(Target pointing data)
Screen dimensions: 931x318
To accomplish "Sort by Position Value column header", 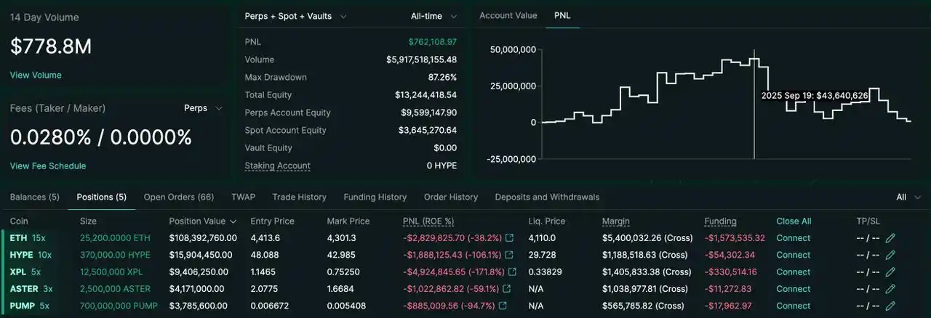I will click(x=202, y=221).
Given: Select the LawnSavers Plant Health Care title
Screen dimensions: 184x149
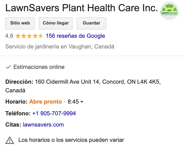Looking at the screenshot, I should coord(81,8).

## Problem details
Pick out each of the lines above that contains the word "dimensions", and treat case as significant.

## Task answer
Screen dimensions: 931x318
Screen dimensions: 184x149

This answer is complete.